Kyliann Erickson, who teaches Marshall’s personal finance class, said she’s proud of him as well.
Erickson said at the beginning of the trimester, she asked all of her students, “If you were to tell me one thing that would help me remember who you are, what would it be?” She said Marshall’s answer was, “I’m an ingenious idiot. Smart sometimes, dumb other times.”
“He is that kid that you don’t ever have to worry about — always on time, always in class, and always taking in what he is learning and applying it,” Erickson said. “He will definitely do great things in whatever he decides to do and wherever life takes him.”

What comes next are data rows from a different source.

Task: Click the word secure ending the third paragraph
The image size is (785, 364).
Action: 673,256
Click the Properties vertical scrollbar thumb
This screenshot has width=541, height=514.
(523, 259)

Andrea Thompson, one of his teachers from earlier in the school year, taught Marshall’s U.S. government class and his English 1010 class. She said she wasn’t surprised to hear about Marshall’s perfect score and that “it makes sense.”
“Joe is really, really sharp,” she said. “He gets it to the point where I knew I never had to worry about him not getting it.”
Thompson said she remembered one time when Marshall uniquely completed an essay assignment in English 1010.
“He did it in a personal unique way that shows that he thinks about things differently than a lot of students do,” she said.
After graduating from Sky View, Marshall said he will serve a mission for The Church of Jesus Christ of Latter-day Saints. When he returns, he said he wants to attend USU and study either mechanical engineering or electrical engineering.